其次由于我们学习环境的原因,本章将使用 Prometheus 监控外部的 Kubernetes 集群进行配置讲解(在kubernetes集群中即可参照下面某些方式进行配置)
Q: Prometheus 如何采集Kubernetes集群数据?
答: 如果我们对集群内部的 Prometheus 自动发现 Kubernetes 的数据比较熟悉的话,那么监控外部集群的原理也是一样的,只是访问 APIServer 的形式有 inCluster 模式变成了 KubeConfig 的模式,inCluster 模式下在 Pod 中就已经自动注入了访问集群的 token 和 ca.crt 文件,所以非常方便,那么在集群外的话就需要我们手动提供这两个文件,才能够做到自动发现了。

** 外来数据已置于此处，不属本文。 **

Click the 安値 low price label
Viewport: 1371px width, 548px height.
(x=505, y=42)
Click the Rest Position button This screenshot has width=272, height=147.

Q: Prometheus通过exporter收集各种维度的监控指标
答: Prometheus 通过 kubernetes_sd_configs 从 Kubernetes 的 REST API 查找并拉取指标,并始终与集群状态保持同步,使用
endpoints,service,node,pod,ingress等角色进行自动发现
- endpoints : 自动发现service中的endpoint
- node: 自动发现每个集群节点发现一个target,其地址默认为Kubelet的HTTP端口如
"https://192.168.3.217:10250/metrics"- service : 自动发现每个服务的每个服务端口的target
- pod : 自动发现所有容器及端口
- ingrsss : 自动发现ingress中path
Q: 可以通过哪几种方式维度收集监控指标?
维度 | 工具 | 监控url(__metrics_path__) |备注|
|:—:|:—:|:—|—-|
|Node性能 | node-exporter | /api/v1/nodes/node名:9100/proxy/metrics | 节点状态 |
|Pod性能 | kubelet
cadvisor | /api/v1/nodes/node名:10250/proxy/metrics
/api/v1/nodes/node名:10250/proxy/metrics/cadvisor|容器状态|
|K8S资源| kube-state-metrics|__scheme__://__address____metrics_path__|Deploy/ds等|
Tips : 注意kube-state-metrics监控的URL的动态发现是基于标签的自动补全,其中标签的值都可以通过Prometheus的relabel_config拼接成最终的监控url,由于集群外部署Prometheus和集群内部署Prometheus是不一样的,因此我们可以通过proxy url集群外Prometheus就可以访问监控url来拉取监控指标。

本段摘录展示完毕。